The retinal tissue was cultured in Eagle’s Minimum Essential Medium (MEM, Invitrogen-Gibco-Life Technologies Inc., Rockville, MD), pH 7.4, supplemented with 0.2 mg/ml glutamine, 10 μg/ml porcine insulin, 1 mM pyruvate, 0.1 mM L-ascorbic acid, 100 U/ml penicillin, 100 μg/ml streptomycin, and 250 ng/ml amphotericin B (Antibiotic Antimycotic: Sigma, St. Louis, MO), and aerated with humidified 5% CO₂, balance air, at 37 °C. Medium was exchanged every two days.

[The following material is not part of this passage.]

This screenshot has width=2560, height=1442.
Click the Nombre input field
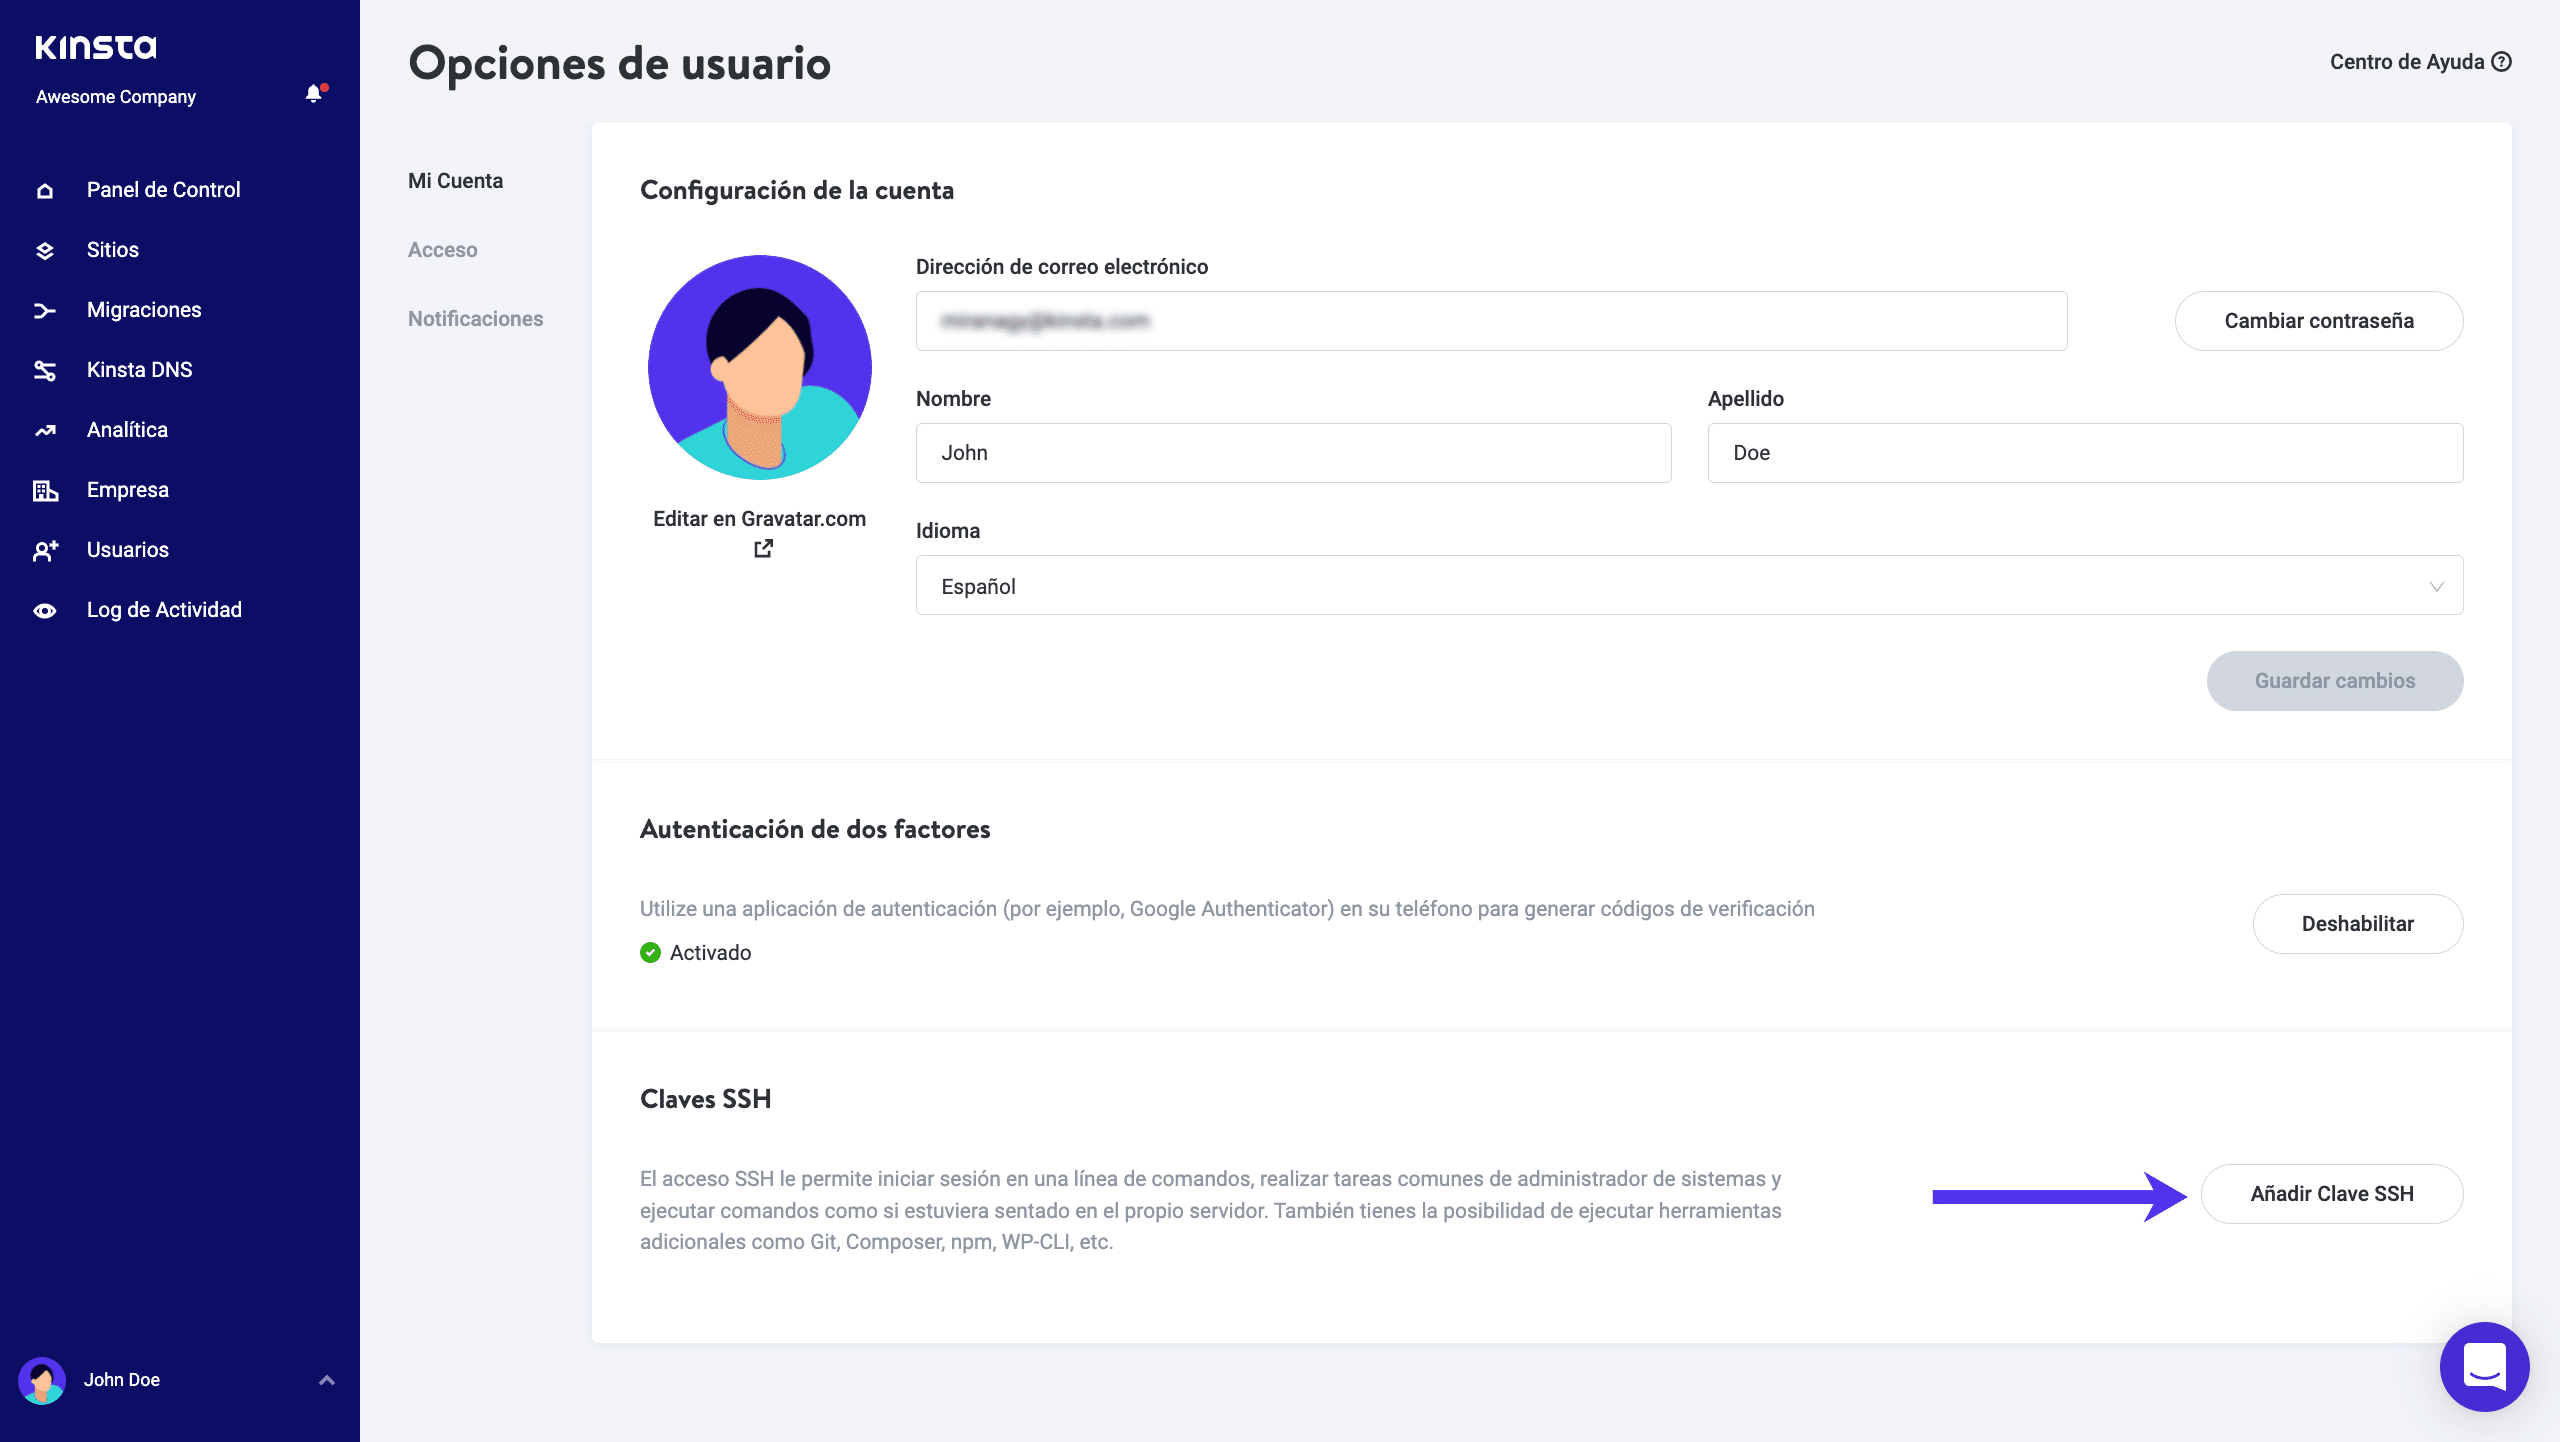click(1293, 453)
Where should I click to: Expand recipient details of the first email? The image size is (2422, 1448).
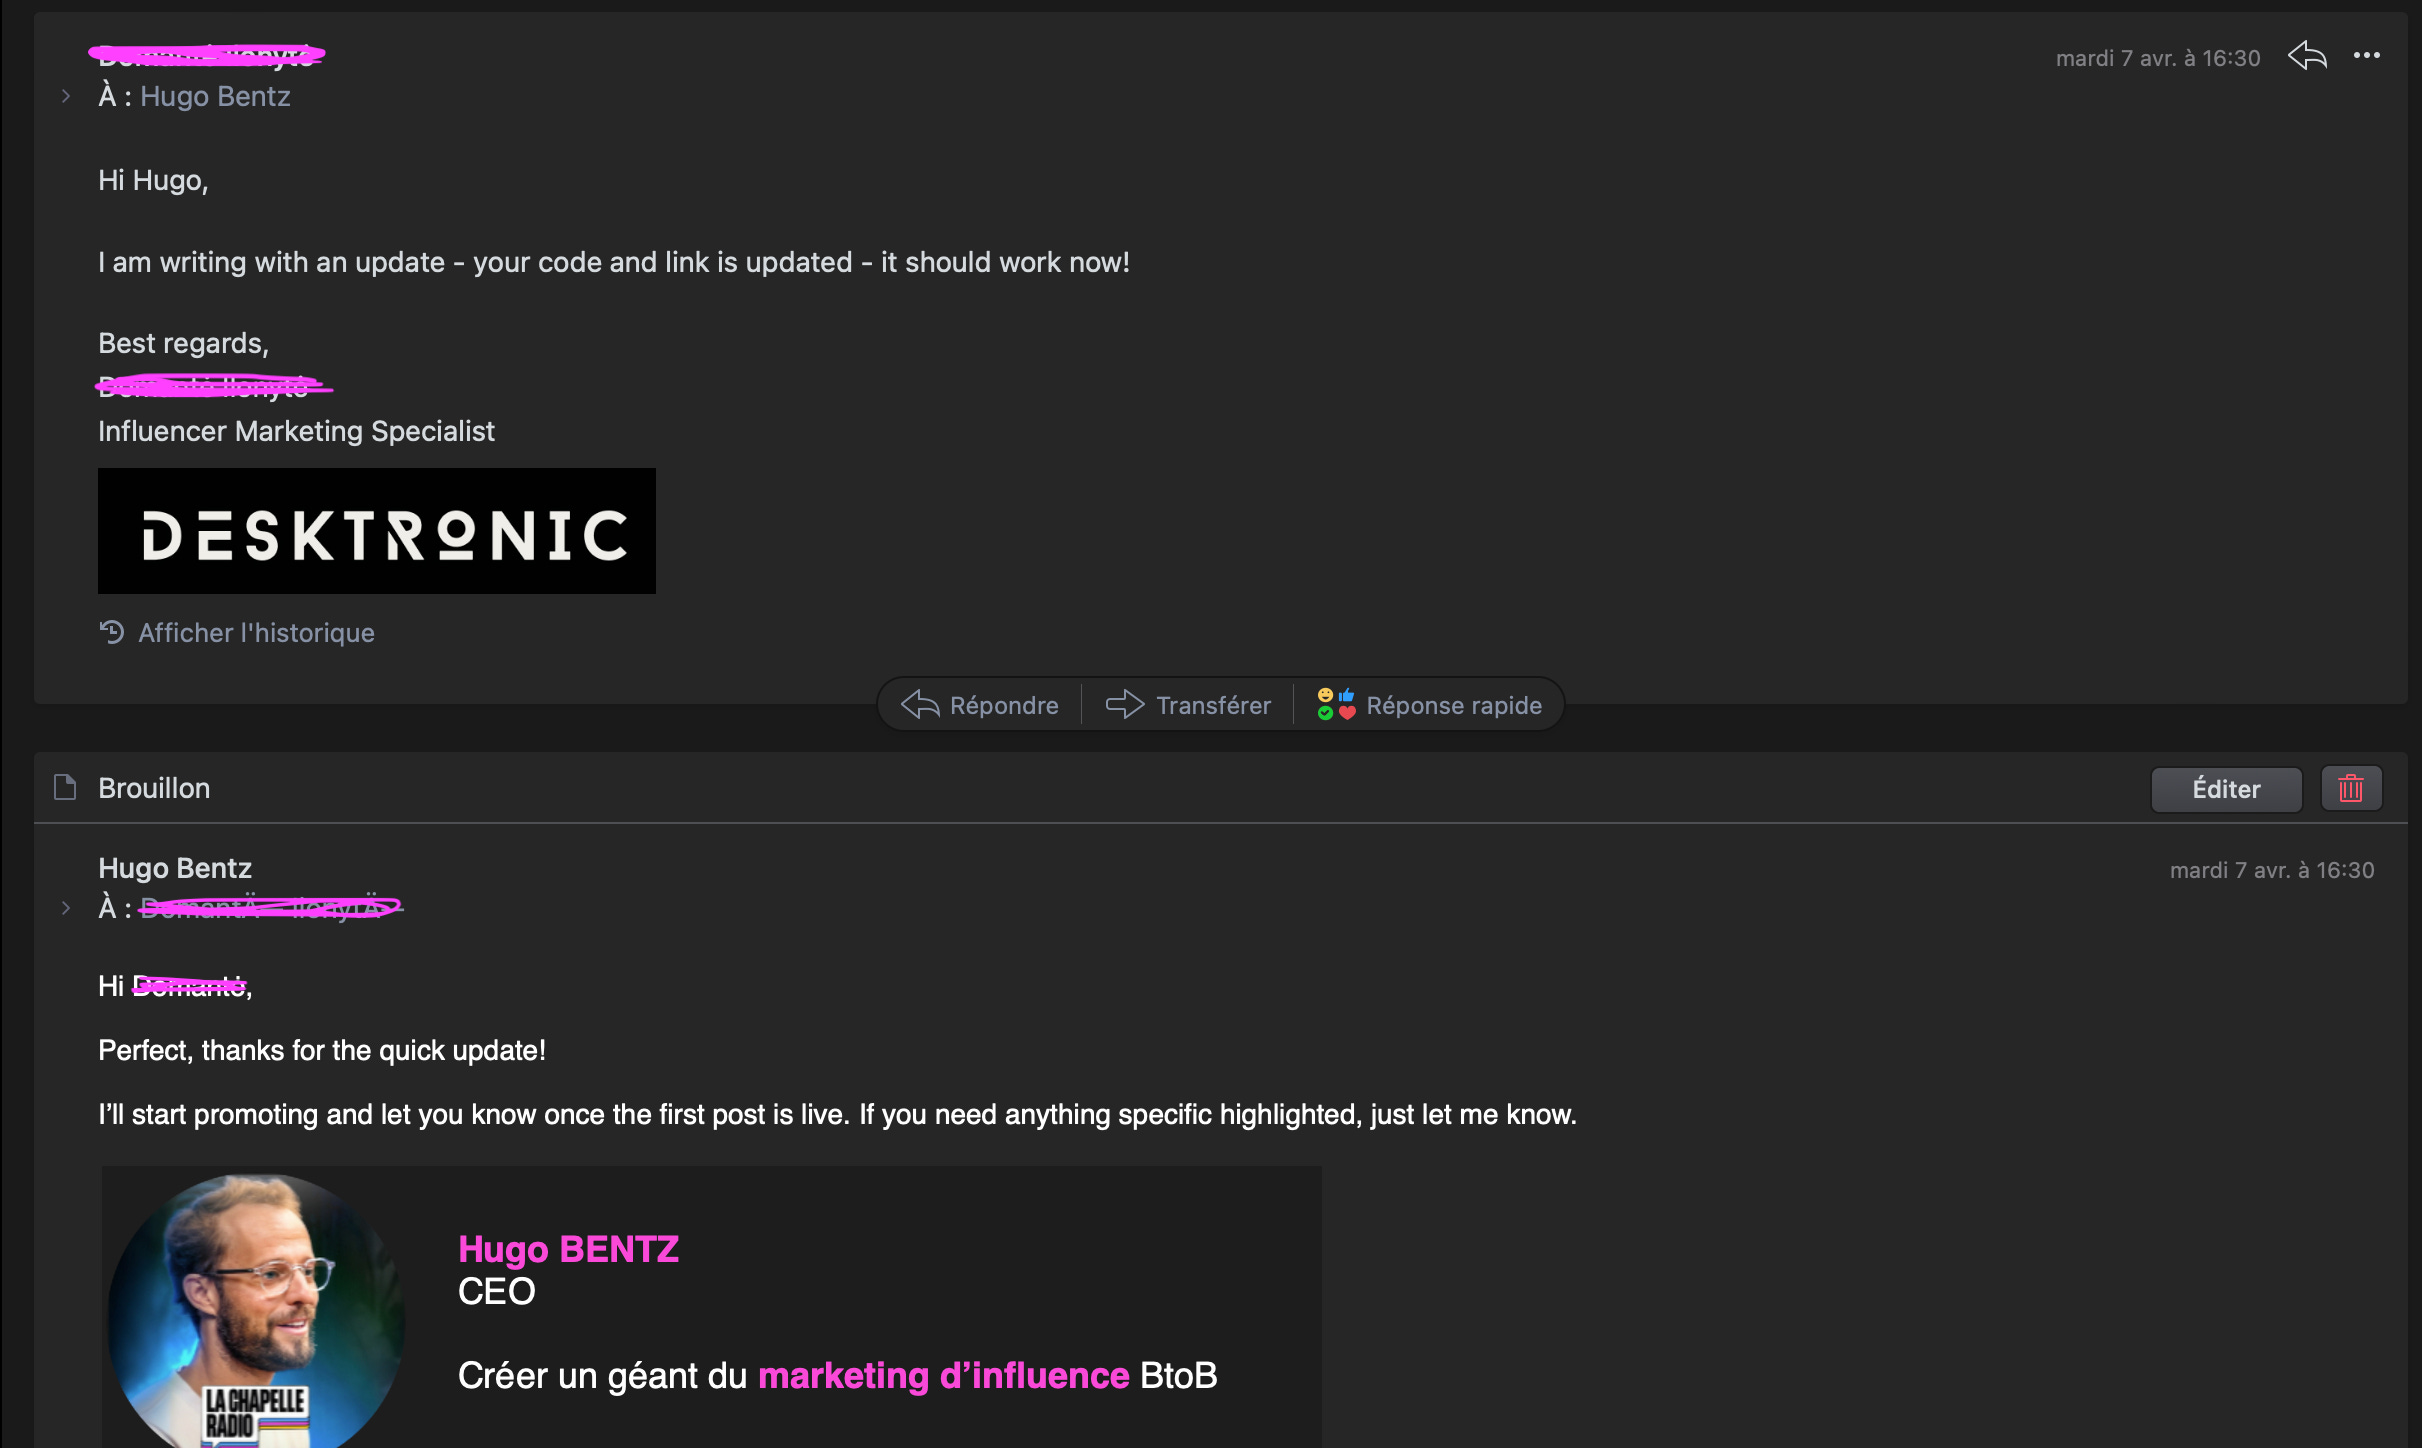(x=66, y=97)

Tissue can be used, treated with a variety of reagents or probes, or left untreated for subsequent biochemical or morphological analyses. The section below describes procedures to create consistent full-thickness retinal cross-sections.

5. Sectioning

1. Using a Cryostat
   1. Fix retinal tissue in 4% parafomaldehyde overnight at 4°C;
   2. Rinse tissue briefly with phosphate buffered saline (PBS);
   3. Carefully remove the tissue from the filter paper while it is in PBS in a 35 mm dish using a dissection microscope;
   4. Transfer tissue to 30% sucrose and keep overnight at 4°C;
   5. Suction away the excess solution around the tissue, add sufficient Tissue-Tek medium (O.C.T. Compound 4583) to cover tissue, and let it soak at room temperature for 2 hours to permeate the tissue;
   6. Build a square frame (10 mm x 10mm, 5 mm height) with dental wax and place it around the tissue; add more Tissue-Tek medium to fill the frame (make sure the tissue sample is flat) and place in a freezer (-20°C) for at least 1 hour;
   7. Transfer the frozen sample block to a sample platform (make sure the sample block is vertical to the platform);
   8. Mount the sample platform in a pre-cooled cryostat (-20°C, Leica, CM1900) and make sure the block is vertical to the blade;
   9. Remove the wax and the frame block before sectioning the tissue at desired thickness;
   10. Place the sections on gelatin-treated slides.
2. Using a Vibratome
   1. Fix and rinse the tissue as described above for the Cryostat;
   2. Place the tissue into pre-heated, melted 4% agar in a small container and keep at 4°C until the agar congeals completely;
   3. Use a sharp blade to trim the agar into a small block with the tissue sample inside;
   4. Glue the sample block on a vibratome sample holder with Krazy glue (make sure the piece of tissue sample is vertical to the platform of the sample holder, i.e., perpendicular to the blade) and mount the holder on a vibratome sectioning system (Leica, Series 1000) with the sample block completely submerged in icy water;
   5. Cut the sample block into 50 μm sections and place them on gelatin-treated slides with a soft brush.

6. Immunohistochemistry

Use any standard protocol. Immunolabeled thick sections can be viewed with a confocal microscope.

7. Representative Results:

Morphology was preserved during the seven-day period of culture. Images of retina before and after culturing are available in the video.